■ **PROBLEM**
Beneath this task are records; print exactly the stretch of them from the line with "Click the thumbnail youtube search field" through the line with "Given: Open Framm in the -35'479k row", both ends included.

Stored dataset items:
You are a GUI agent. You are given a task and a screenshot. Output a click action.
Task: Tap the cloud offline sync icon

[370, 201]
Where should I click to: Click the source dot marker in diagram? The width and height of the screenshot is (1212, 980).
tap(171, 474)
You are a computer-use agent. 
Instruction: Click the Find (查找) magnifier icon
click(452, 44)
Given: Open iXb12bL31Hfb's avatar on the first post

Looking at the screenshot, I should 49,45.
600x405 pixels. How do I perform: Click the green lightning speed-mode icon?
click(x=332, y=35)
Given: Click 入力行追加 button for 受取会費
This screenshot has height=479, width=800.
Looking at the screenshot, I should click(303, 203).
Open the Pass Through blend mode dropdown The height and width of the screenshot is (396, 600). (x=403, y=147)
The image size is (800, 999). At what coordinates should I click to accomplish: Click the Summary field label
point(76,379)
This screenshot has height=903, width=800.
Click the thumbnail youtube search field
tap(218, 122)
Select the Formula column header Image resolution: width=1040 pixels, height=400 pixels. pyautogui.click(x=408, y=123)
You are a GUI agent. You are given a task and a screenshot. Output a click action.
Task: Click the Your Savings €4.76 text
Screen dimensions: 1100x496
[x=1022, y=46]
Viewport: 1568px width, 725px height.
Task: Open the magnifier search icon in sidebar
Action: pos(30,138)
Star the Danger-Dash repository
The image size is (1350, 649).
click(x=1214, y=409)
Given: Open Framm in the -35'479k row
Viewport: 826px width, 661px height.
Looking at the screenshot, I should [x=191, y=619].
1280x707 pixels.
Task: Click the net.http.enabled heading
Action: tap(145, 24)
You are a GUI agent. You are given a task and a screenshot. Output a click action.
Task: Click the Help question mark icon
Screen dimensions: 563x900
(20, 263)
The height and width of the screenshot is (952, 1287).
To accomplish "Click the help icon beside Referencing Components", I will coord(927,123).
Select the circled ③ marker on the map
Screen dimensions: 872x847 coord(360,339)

■ **SOLUTION TO THE PROBLEM**
Click the thumbnail youtube search field
tap(218, 122)
Select the Formula column header Image resolution: width=1040 pixels, height=400 pixels. pyautogui.click(x=408, y=123)
You are a GUI agent. You are given a task and a screenshot. Output a click action.
Task: Click the Your Savings €4.76 text
Screen dimensions: 1100x496
[x=1022, y=46]
Viewport: 1568px width, 725px height.
Task: Open the magnifier search icon in sidebar
Action: pos(30,138)
Star the Danger-Dash repository
The image size is (1350, 649).
click(x=1214, y=409)
Given: Open Framm in the -35'479k row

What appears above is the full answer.